### Given data

========================

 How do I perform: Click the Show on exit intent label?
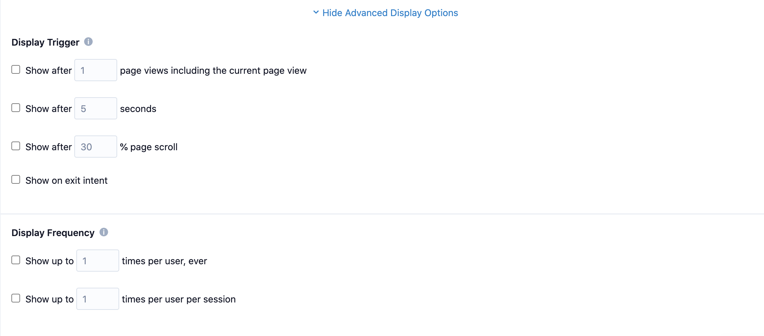(x=66, y=180)
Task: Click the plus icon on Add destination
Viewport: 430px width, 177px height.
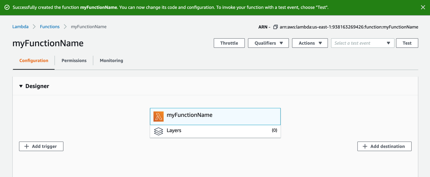Action: coord(365,146)
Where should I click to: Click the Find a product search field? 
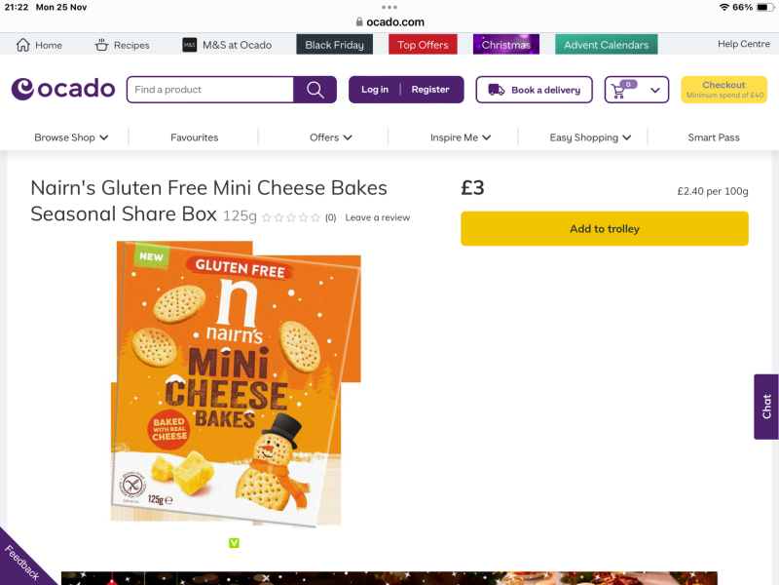pyautogui.click(x=209, y=89)
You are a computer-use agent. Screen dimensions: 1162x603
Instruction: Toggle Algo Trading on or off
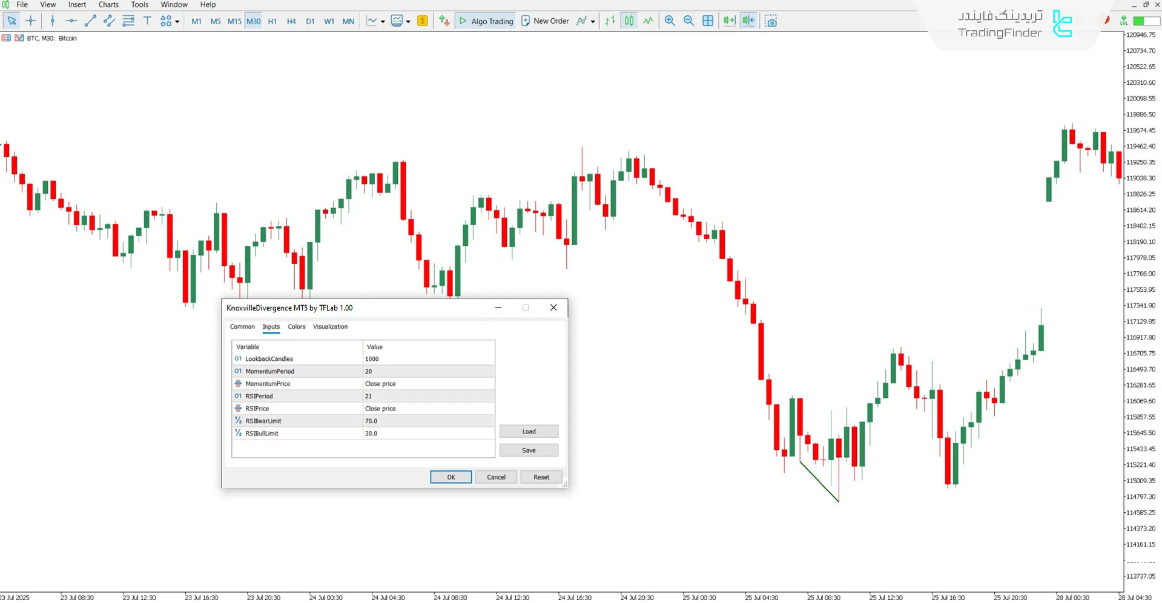pos(486,21)
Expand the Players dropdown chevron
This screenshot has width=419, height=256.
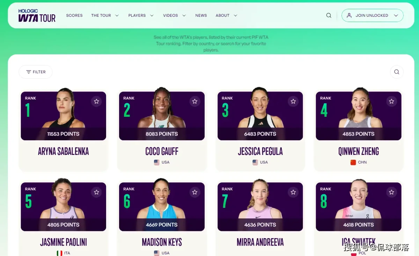click(x=152, y=15)
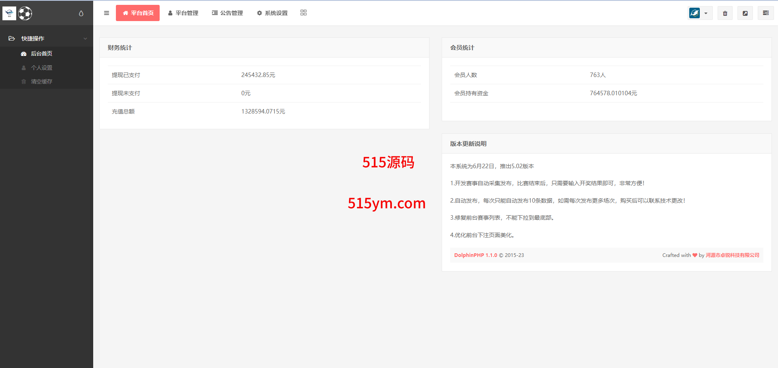Screen dimensions: 778x368
Task: Click the trash can icon in top bar
Action: click(725, 13)
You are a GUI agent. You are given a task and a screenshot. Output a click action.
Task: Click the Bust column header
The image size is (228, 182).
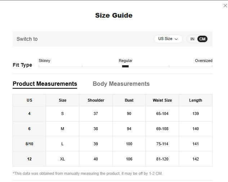[129, 100]
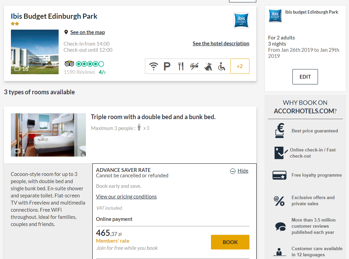Image resolution: width=349 pixels, height=259 pixels.
Task: Expand the +2 more amenities box
Action: pyautogui.click(x=240, y=66)
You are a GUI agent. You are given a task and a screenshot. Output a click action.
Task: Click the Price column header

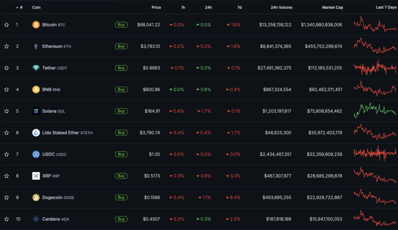click(x=156, y=7)
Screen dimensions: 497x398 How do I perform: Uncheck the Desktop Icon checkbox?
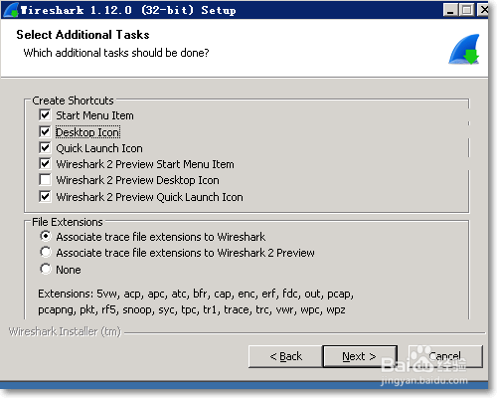click(45, 131)
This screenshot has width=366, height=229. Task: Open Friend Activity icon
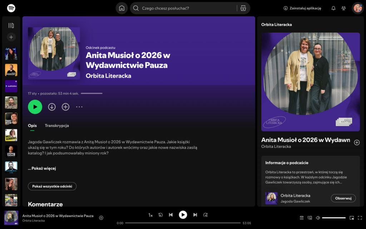(343, 8)
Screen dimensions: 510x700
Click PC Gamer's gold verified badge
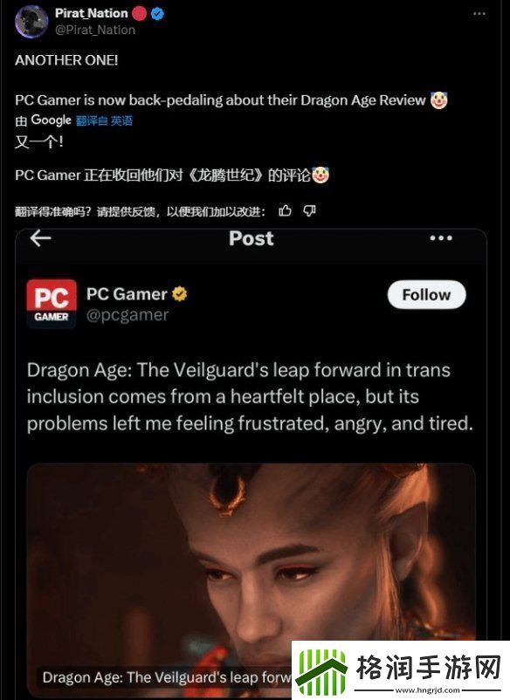(180, 294)
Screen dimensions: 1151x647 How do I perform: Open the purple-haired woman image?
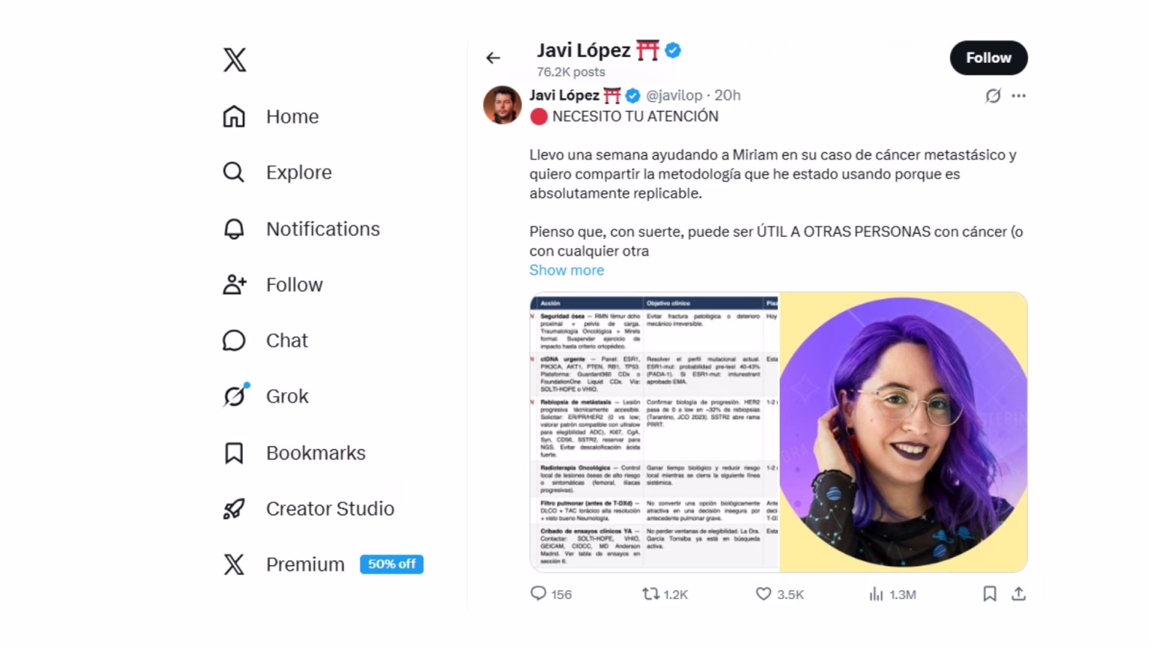click(x=903, y=432)
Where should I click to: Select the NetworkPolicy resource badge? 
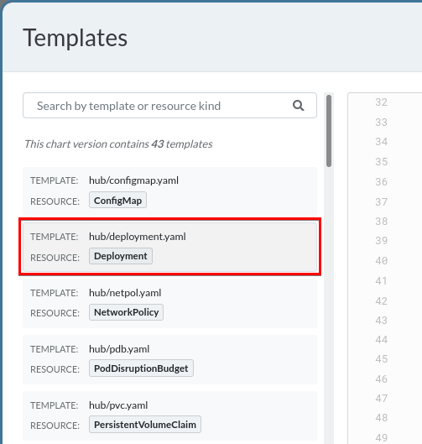tap(126, 312)
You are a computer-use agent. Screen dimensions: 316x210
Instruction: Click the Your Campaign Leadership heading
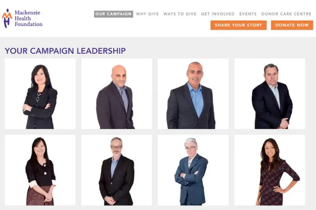pos(65,51)
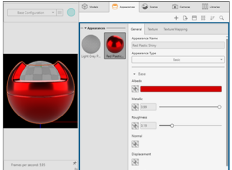Click the Normal texture map icon

(135, 144)
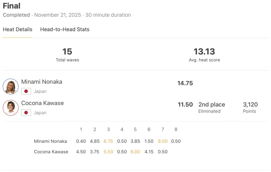
Task: Click the 3,120 points value
Action: [250, 105]
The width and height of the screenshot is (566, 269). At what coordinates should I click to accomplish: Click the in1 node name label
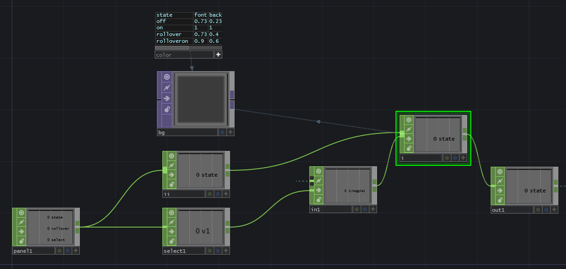[x=331, y=209]
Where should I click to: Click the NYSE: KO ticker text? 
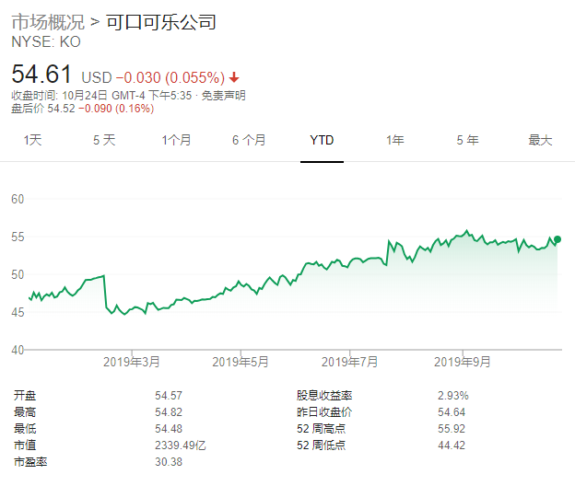(45, 41)
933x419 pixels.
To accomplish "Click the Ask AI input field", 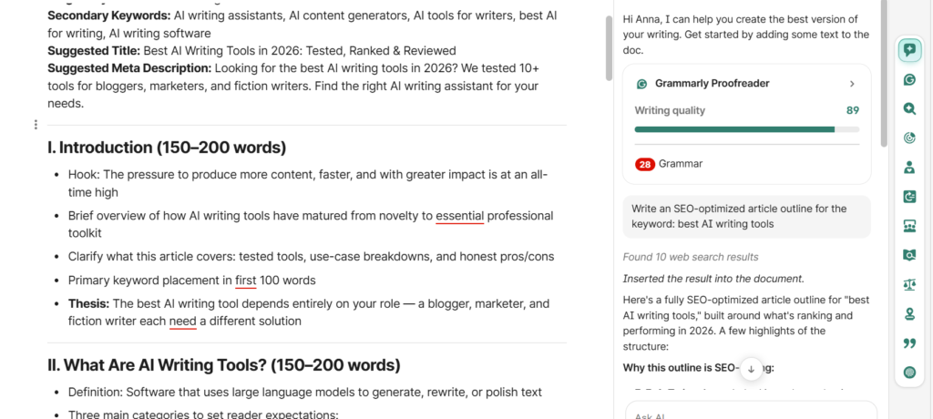I will (749, 412).
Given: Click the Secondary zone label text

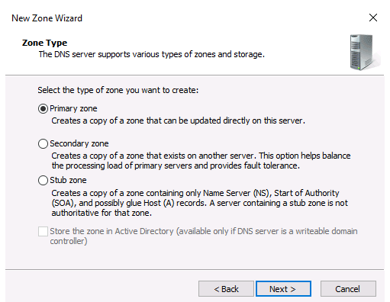Looking at the screenshot, I should coord(79,143).
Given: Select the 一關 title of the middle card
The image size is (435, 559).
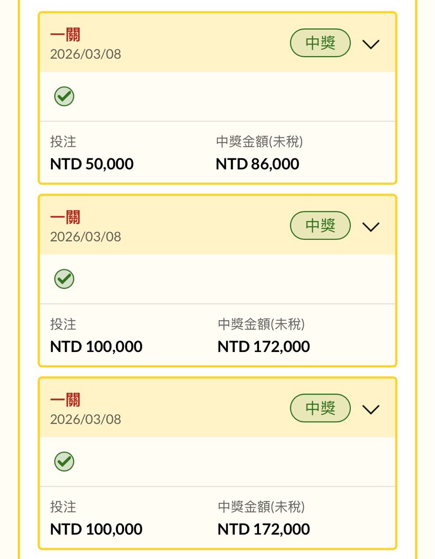Looking at the screenshot, I should [65, 217].
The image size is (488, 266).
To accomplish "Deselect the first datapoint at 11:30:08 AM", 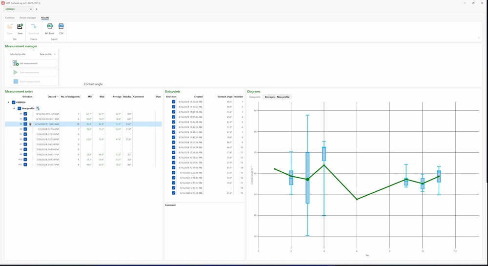I will [173, 102].
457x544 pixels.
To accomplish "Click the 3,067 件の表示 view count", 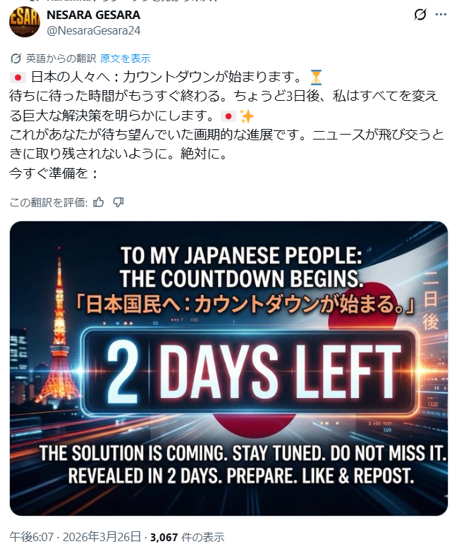I will (187, 537).
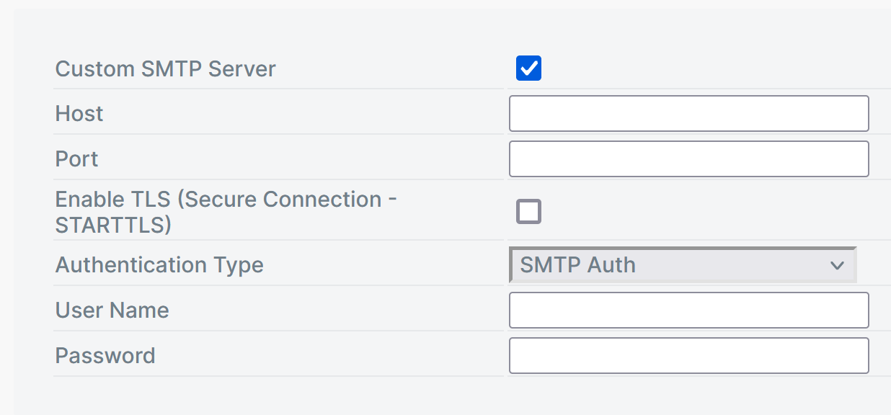
Task: Click the empty box beside Enable TLS
Action: [528, 212]
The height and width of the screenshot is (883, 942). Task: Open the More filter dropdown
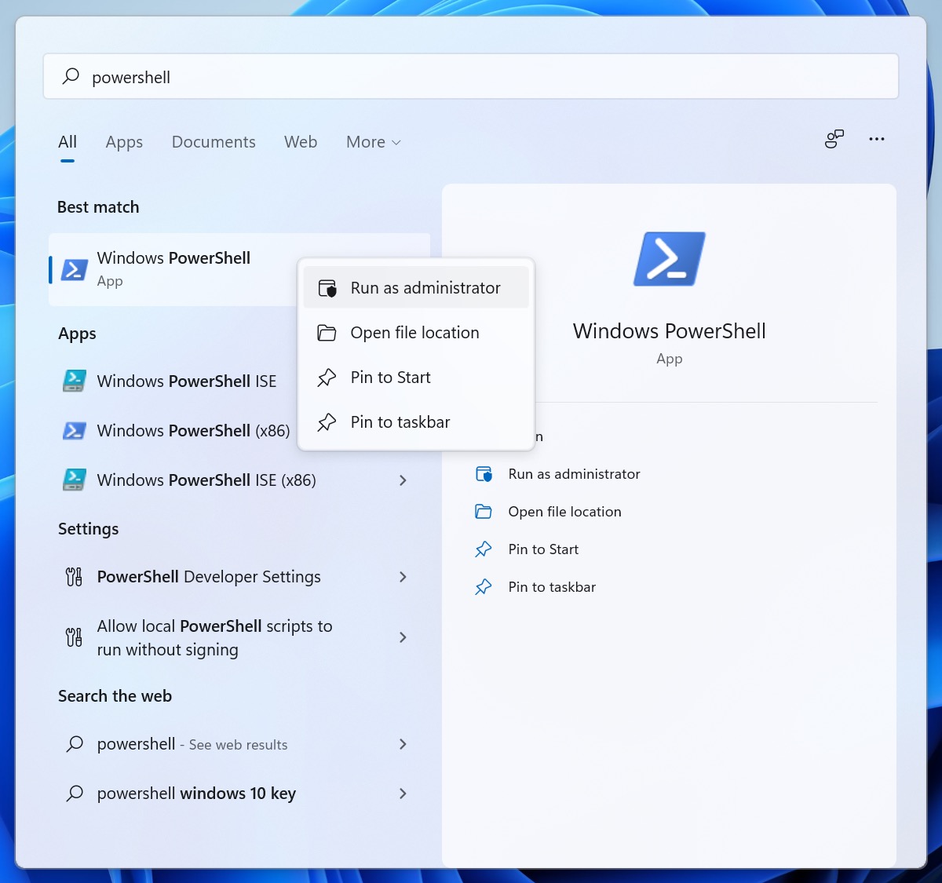click(x=372, y=142)
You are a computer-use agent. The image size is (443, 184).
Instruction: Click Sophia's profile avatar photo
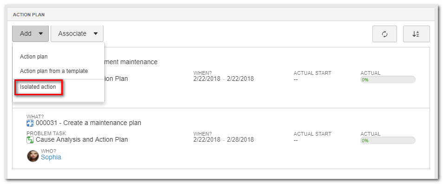tap(33, 156)
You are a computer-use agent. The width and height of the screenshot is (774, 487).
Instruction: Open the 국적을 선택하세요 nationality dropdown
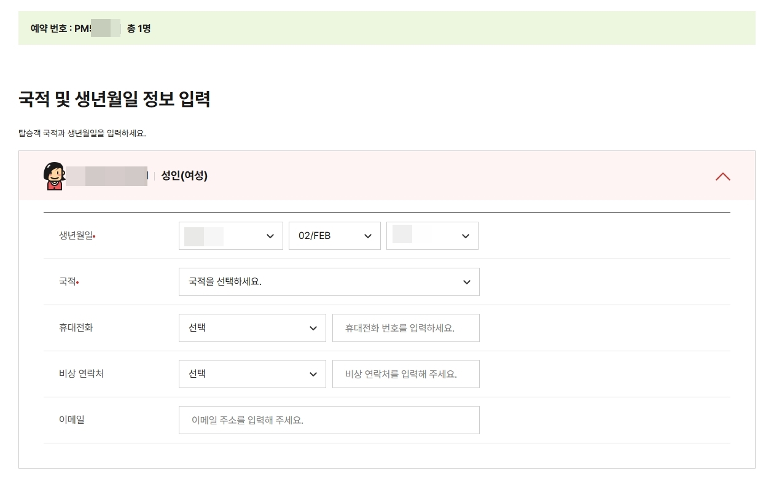pos(329,281)
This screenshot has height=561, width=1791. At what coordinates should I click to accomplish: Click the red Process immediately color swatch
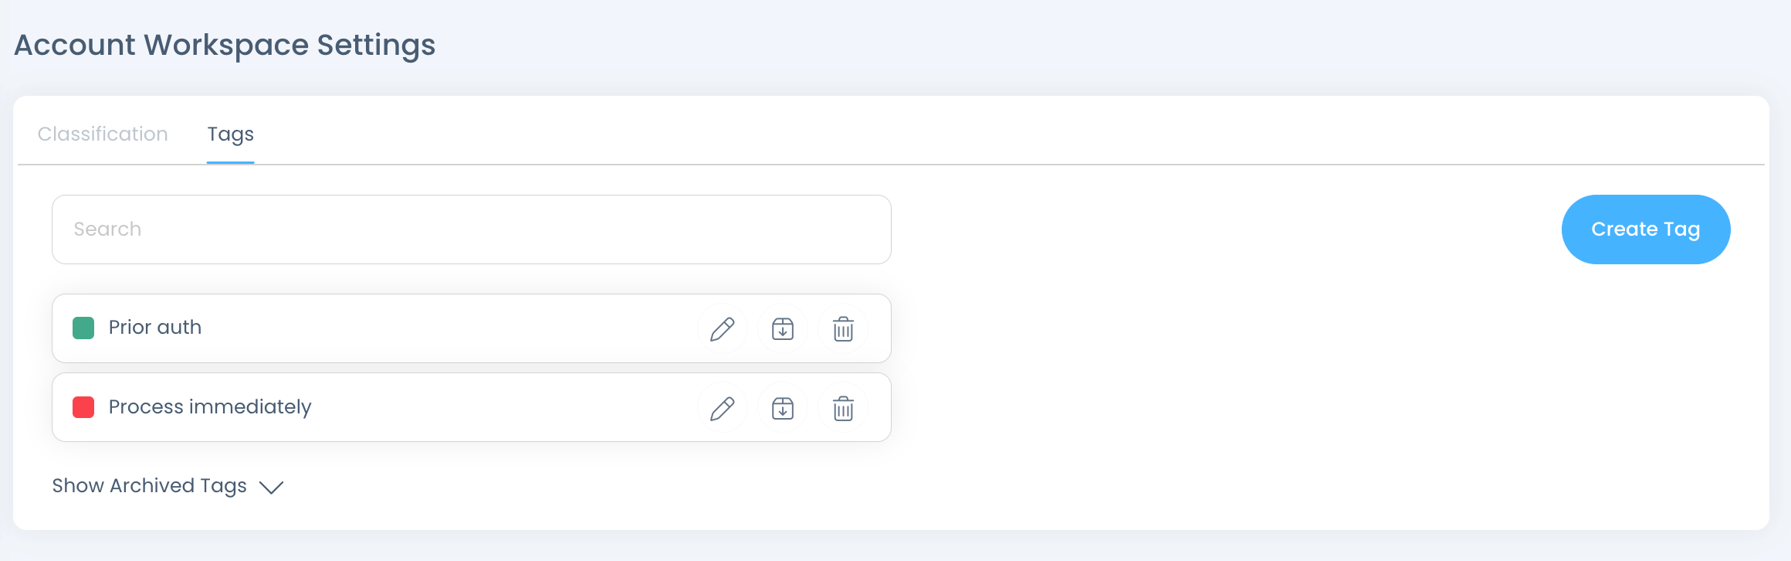(x=83, y=407)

========================

Copy each line of the listing that carries the string "agent".

### Solved problem
You are a computer-use agent. Screen dimensions: 1162x603
You are a GUI agent. You are given a task and a screenshot. Output a click action.
You are a GUI agent. You are given a task and a screenshot. Output a click action.
You are a computer-use agent. Screen dimensions: 316x210
You are a computer-use agent. The image size is (443, 184).
You are a computer-use agent. The width and height of the screenshot is (774, 487).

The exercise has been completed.